Só que com emblema da Chrysler.

Lancia Ypsilon no Reino Unido: por que ele vira Chrysler

Estranho? A Chrysler é lembrada por carros grandes e americanos. Sim - e justamente por isso a marca precisa de modelos compactos. A Fiat, que controla a Lancia, também é dona da Chrysler. E decidiu que as duas formam um bom par para um casamento arranjado.

Na Europa continental, a estratégia é inverter: os Chrysler - incluindo o novo 300 e o Voyager - passarão a ser vendidos como Lancia, ao lado do Ypsilon e do Delta. Já no Reino Unido, os quatro modelos vão usar o emblema Chrysler.

E toda a herança magnífica da Lancia, carimbada e celebrada até pelo nosso trio da TV? Stratos, Integrale, Fulvia. Até o Beta botsuano do Jeremy. Sim, sim - mas é melhor encarar a realidade: a Lancia saiu do Reino Unido há 20 anos porque ninguém comprava.

Tirando nós, quase ninguém por lá sequer se lembra da marca. A Chrysler é quem tem reconhecimento de nome e uma rede de concessionárias funcionando agora. Aceite e siga em frente.

Proposta de conforto (e não de esportividade)

Independentemente do passado de cada uma, hoje Chrysler e Lancia apontam para a mesma direção. A ideia é entregar carros confortáveis, bem equipados, com desenho marcante e soluções de espaço pouco comuns - mas sem qualquer pretensão esportiva. Pense no 300. Ou até no PT Cruiser (um dia foi uma novidade enorme; o problema é que deixaram o conceito envelhecer até embolorar).

Se você queria um Ypsilon esportivo, azar: para isso existem Abarth e Alfa.

Plataforma do 500, entre-eixos maior e o que isso muda

Na prática, o Ypsilon usa a base do 500, só que com um entre-eixos esticado. Isso traz quatro efeitos bem úteis: aumenta o espaço para quem vai atrás; melhora muito o conforto de rodagem; permite que o Ypsilon tenha cinco portas (como muitos carros urbanos - por exemplo, os coreanos - vendem hoje); e muda as proporções do 500, que lembravam um bolinho, para algo mais “carro” de verdade.

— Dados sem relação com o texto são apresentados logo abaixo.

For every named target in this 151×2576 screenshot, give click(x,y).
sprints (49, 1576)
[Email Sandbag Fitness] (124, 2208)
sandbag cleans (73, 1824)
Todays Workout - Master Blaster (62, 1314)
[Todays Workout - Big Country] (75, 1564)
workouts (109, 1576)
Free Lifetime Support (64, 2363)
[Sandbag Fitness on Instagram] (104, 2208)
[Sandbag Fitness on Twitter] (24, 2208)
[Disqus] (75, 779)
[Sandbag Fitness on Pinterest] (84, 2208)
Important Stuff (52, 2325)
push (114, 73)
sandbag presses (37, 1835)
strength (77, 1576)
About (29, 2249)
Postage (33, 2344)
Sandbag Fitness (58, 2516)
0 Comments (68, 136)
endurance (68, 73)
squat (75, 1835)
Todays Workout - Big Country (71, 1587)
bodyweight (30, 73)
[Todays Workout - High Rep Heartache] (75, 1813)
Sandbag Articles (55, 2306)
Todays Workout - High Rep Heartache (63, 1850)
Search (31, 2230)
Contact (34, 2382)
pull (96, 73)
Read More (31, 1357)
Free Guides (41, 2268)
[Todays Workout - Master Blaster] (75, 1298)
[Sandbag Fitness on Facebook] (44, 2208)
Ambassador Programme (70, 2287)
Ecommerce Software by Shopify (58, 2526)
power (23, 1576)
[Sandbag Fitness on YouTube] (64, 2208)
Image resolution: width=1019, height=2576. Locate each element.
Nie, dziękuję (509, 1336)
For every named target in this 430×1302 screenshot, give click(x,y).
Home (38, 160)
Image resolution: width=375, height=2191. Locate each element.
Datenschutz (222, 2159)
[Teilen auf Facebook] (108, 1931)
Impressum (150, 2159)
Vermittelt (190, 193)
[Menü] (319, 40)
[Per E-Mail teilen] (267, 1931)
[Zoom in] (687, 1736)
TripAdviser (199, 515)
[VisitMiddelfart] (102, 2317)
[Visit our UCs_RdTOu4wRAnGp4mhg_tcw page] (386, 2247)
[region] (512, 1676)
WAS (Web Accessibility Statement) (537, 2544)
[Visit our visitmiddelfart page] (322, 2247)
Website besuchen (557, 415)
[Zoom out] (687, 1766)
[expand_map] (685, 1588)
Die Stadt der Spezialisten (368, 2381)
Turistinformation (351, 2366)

Ainda assim, o Ypsilon continua sendo pequeno - claramente mais compacto do que a média dos superminis. E isso ajuda: ele é leve e, por consequência, anda bem tanto com o TwinAir a gasolina (eleito Motor do Ano pela TG) quanto com o 1.3 a diesel. Como os motores não precisam trabalhar no limite, também acabam sendo silenciosos. É o tipo de carro em que fazer de 0 a 100 km/h em 11 s parece bem esperto.

Os pneus são finos, e dá para jogar o carro nas curvas sem cerimónia. No TwinAir, em especial, a sensação é de quase não haver peso sobre a dianteira - e, de fato, não há muito. Então, mesmo sem ser vendido como esportivo, no ambiente certo - ruelas apertadas e rotatórias - ele diverte.

Estilo, cabine e a dúvida do emblema

Você pode gostar ou não do visual, mas é difícil confundir com qualquer outro. As portas traseiras escondem as maçanetas, e o teto “flutua” acima daquele pilar traseiro em forma de vela. Eu, particularmente, gosto da versão em dois tons.

Por dentro, o painel de instrumentos fica montado ao centro para aumentar a sensação de espaço. A montagem é correta, embora alguns materiais deixem a desejar - mas vale lembrar: é um carro urbano com um toque a mais de requinte, não um rival do Audi A1. Com cerca de £13 mil, dá para levar um exemplar bem equipado.

A única pulga atrás da orelha, então, é a imagem - afinal, tem aqueles Chrysler Voyager em O Aprendiz. Dirigir um Chrysler Ypsilon vai transformar você numa versão em miniatura daqueles aspirantes a magnata, empurrões e cotoveladas no banco traseiro, berrando ordens tolas e cheias de palavrões para o telemóvel?